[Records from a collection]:
+ + + + +

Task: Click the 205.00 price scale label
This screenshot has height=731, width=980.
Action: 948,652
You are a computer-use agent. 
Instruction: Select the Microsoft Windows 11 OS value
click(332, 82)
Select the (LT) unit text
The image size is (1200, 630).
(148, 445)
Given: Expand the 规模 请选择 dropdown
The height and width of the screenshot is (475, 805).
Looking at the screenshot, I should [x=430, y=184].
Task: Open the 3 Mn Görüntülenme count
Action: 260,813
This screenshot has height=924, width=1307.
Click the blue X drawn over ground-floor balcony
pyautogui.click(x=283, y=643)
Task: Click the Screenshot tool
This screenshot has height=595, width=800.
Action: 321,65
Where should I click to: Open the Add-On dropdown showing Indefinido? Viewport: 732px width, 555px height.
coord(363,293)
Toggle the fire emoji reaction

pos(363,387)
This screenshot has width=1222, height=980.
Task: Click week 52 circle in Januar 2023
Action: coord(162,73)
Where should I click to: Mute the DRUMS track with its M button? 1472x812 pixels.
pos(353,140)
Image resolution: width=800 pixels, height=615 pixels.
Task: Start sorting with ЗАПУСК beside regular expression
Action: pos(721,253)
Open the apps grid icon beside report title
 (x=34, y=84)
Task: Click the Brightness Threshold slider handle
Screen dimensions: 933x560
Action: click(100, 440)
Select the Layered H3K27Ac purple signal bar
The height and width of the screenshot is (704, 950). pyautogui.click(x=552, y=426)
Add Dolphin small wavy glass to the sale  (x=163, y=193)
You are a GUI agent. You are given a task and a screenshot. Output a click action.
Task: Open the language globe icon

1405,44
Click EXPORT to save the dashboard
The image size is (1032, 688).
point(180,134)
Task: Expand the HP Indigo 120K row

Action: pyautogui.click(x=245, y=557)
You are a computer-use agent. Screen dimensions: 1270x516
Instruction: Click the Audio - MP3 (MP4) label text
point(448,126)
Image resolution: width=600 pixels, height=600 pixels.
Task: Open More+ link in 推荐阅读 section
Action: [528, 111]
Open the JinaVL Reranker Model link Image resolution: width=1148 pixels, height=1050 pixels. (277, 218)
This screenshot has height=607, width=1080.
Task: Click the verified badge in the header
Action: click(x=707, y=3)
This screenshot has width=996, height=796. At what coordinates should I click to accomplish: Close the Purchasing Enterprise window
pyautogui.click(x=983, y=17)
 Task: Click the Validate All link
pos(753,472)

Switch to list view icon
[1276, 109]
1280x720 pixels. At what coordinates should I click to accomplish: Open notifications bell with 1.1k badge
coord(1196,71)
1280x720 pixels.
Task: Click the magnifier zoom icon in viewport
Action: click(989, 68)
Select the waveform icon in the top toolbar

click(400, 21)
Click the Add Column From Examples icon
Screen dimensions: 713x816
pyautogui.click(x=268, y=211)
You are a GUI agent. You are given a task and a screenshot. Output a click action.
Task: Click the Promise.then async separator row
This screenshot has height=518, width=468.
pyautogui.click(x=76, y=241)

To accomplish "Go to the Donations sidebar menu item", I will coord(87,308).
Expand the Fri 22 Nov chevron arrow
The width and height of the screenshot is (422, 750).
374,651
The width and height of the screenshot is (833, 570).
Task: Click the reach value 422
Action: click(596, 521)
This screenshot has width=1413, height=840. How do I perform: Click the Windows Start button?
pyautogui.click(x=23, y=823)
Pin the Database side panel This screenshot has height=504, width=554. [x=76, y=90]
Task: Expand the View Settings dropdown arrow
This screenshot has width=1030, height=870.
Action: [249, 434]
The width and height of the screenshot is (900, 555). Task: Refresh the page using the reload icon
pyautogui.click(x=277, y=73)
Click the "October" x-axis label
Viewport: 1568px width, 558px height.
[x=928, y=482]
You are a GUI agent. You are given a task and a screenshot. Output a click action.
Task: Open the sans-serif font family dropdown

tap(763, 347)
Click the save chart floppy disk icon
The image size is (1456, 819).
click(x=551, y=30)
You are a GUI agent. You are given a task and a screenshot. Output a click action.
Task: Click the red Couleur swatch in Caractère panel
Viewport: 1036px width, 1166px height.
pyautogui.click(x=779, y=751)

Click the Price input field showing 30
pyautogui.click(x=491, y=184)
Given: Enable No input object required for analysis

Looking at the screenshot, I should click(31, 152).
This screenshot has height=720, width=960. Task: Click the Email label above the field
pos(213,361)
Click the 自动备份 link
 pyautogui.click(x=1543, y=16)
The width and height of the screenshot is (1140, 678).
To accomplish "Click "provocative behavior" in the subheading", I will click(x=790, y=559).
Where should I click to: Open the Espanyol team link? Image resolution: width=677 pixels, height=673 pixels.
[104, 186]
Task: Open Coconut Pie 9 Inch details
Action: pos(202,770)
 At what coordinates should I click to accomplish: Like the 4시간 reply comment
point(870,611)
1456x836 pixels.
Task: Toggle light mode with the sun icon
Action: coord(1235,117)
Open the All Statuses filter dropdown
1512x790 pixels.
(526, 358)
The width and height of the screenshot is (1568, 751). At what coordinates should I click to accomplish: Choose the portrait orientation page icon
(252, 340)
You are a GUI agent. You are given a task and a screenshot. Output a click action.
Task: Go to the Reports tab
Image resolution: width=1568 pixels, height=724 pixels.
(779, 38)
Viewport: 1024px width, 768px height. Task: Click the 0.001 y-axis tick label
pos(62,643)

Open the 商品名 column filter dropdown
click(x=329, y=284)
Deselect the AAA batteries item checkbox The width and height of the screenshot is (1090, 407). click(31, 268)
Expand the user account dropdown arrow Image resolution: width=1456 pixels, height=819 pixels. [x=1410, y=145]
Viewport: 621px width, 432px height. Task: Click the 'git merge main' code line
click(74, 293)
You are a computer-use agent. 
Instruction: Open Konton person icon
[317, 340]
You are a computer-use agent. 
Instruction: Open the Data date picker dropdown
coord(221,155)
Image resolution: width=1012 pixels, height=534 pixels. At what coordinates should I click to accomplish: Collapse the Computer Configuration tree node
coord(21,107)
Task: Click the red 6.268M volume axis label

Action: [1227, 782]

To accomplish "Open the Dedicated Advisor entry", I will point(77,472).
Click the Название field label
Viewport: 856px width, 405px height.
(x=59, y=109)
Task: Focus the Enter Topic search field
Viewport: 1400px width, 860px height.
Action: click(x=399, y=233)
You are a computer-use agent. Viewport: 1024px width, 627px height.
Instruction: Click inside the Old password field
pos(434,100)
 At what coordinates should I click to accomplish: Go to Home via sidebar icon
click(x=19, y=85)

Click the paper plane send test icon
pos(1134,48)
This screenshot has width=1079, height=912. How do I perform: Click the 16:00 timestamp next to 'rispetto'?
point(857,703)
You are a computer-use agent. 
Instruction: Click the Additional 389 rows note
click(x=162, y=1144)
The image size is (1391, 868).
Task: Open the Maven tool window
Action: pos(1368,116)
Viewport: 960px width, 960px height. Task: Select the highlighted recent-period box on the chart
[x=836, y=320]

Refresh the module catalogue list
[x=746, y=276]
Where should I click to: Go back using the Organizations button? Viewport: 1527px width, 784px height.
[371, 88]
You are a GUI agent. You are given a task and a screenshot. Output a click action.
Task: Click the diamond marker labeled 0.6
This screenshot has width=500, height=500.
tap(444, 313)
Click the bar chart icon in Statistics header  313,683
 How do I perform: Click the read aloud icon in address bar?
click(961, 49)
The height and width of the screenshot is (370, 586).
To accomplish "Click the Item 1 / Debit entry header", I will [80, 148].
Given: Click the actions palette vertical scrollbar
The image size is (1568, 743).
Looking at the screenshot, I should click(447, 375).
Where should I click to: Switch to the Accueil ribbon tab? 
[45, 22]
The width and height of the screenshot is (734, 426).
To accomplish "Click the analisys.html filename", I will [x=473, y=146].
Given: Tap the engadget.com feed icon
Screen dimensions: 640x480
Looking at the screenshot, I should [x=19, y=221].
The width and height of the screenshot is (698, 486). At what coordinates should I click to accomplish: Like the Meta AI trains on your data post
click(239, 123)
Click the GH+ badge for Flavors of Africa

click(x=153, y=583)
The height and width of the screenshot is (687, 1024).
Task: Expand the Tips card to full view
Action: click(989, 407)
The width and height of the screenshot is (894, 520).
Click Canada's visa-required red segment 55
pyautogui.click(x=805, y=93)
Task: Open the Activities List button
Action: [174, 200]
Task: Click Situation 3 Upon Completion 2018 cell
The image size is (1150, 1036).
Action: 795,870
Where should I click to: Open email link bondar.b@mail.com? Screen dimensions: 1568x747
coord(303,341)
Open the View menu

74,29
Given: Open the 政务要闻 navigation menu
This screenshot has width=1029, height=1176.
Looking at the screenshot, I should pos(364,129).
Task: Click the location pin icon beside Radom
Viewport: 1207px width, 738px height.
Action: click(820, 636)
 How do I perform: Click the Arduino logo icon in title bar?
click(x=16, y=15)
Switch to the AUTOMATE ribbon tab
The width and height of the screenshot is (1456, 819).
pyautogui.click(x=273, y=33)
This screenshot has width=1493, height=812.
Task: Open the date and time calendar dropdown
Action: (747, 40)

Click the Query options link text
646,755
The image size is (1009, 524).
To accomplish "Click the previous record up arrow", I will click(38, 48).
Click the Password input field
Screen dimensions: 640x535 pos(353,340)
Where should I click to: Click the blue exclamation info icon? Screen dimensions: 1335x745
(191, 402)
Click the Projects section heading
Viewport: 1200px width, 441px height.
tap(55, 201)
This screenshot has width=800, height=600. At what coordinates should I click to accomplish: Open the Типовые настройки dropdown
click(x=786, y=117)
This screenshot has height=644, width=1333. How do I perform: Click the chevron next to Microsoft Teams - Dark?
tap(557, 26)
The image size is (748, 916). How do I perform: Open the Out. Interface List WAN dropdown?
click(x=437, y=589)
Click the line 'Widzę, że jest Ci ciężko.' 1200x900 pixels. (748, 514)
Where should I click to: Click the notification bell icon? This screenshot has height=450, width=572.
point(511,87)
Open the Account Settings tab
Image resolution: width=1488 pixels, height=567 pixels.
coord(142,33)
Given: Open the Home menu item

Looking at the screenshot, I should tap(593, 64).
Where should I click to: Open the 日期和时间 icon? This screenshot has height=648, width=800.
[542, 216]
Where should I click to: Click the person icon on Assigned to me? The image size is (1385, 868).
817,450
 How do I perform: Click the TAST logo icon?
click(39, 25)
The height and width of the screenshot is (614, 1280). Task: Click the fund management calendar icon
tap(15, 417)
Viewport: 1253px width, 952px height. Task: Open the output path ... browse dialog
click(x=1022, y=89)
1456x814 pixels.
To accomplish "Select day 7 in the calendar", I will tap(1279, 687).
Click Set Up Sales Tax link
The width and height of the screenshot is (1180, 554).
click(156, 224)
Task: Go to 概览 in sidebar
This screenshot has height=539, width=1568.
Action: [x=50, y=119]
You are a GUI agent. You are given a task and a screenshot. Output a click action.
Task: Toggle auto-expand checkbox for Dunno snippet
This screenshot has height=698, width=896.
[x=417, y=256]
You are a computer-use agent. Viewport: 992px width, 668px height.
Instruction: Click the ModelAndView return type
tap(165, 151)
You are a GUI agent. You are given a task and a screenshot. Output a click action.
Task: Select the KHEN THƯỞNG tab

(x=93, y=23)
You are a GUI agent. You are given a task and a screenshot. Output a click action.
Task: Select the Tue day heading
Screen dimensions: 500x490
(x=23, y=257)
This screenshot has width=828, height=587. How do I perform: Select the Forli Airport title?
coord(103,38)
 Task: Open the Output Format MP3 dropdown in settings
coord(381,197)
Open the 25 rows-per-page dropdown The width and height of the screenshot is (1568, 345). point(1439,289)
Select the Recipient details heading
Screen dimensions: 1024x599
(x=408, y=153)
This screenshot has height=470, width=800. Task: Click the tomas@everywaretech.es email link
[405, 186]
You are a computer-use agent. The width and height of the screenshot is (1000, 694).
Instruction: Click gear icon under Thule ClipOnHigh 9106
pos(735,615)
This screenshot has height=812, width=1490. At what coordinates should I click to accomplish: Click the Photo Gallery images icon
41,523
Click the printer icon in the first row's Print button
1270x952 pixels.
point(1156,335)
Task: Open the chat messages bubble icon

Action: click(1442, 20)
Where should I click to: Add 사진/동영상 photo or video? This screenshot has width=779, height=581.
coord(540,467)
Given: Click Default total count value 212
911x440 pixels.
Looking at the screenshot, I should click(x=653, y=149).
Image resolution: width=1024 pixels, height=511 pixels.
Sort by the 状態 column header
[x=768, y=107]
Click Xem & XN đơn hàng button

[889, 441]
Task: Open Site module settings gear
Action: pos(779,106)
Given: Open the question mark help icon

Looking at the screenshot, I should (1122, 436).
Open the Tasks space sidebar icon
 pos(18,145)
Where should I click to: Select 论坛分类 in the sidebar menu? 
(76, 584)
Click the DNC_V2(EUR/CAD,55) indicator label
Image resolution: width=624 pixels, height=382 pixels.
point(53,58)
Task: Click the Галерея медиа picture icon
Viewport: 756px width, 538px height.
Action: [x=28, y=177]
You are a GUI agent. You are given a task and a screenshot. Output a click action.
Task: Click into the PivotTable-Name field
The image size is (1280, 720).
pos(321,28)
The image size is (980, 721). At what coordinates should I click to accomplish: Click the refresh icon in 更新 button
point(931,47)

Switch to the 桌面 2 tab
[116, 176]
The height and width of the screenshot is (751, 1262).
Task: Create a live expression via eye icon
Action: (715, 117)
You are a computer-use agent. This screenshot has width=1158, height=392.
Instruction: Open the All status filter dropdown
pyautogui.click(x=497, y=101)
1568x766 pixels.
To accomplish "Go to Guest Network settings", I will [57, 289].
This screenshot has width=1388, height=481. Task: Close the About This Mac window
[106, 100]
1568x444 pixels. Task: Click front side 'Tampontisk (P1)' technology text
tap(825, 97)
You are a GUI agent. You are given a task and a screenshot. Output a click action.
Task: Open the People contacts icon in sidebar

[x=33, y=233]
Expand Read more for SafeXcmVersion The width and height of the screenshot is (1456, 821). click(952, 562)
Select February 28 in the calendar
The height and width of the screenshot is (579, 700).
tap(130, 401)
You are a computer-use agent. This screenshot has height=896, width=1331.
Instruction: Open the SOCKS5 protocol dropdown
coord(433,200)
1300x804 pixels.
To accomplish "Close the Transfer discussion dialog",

+ + + + +

[JOB]:
Rewrite the material from the line containing "Given: Open the Home menu item" down to the line containing "pos(735,615)", putting "date picker" wherever "calendar" appears and keeping everything else the same.

[FINAL ANSWER]:
Given: Open the Home menu item

Looking at the screenshot, I should tap(593, 64).
Where should I click to: Open the 日期和时间 icon? This screenshot has height=648, width=800.
[542, 216]
Where should I click to: Click the person icon on Assigned to me? The image size is (1385, 868).
817,450
 How do I perform: Click the TAST logo icon?
click(39, 25)
The height and width of the screenshot is (614, 1280). Task: Click the fund management date picker icon
tap(15, 417)
Viewport: 1253px width, 952px height. Task: Open the output path ... browse dialog
click(x=1022, y=89)
1456x814 pixels.
To accomplish "Select day 7 in the date picker", I will tap(1279, 687).
Click Set Up Sales Tax link
The width and height of the screenshot is (1180, 554).
click(156, 224)
Task: Go to 概览 in sidebar
This screenshot has height=539, width=1568.
Action: [x=50, y=119]
You are a GUI agent. You are given a task and a screenshot. Output a click action.
Task: Toggle auto-expand checkbox for Dunno snippet
This screenshot has height=698, width=896.
[x=417, y=256]
You are a computer-use agent. Viewport: 992px width, 668px height.
Instruction: Click the ModelAndView return type
tap(165, 151)
You are a GUI agent. You are given a task and a screenshot. Output a click action.
Task: Select the KHEN THƯỞNG tab

(x=93, y=23)
You are a GUI agent. You are given a task and a screenshot. Output a click action.
Task: Select the Tue day heading
Screen dimensions: 500x490
(x=23, y=257)
This screenshot has width=828, height=587. How do I perform: Select the Forli Airport title?
coord(103,38)
 Task: Open the Output Format MP3 dropdown in settings
coord(381,197)
Open the 25 rows-per-page dropdown The width and height of the screenshot is (1568, 345). point(1439,289)
Select the Recipient details heading
Screen dimensions: 1024x599
(x=408, y=153)
This screenshot has height=470, width=800. Task: Click the tomas@everywaretech.es email link
[405, 186]
You are a computer-use agent. The width and height of the screenshot is (1000, 694).
Instruction: Click gear icon under Thule ClipOnHigh 9106
pos(735,615)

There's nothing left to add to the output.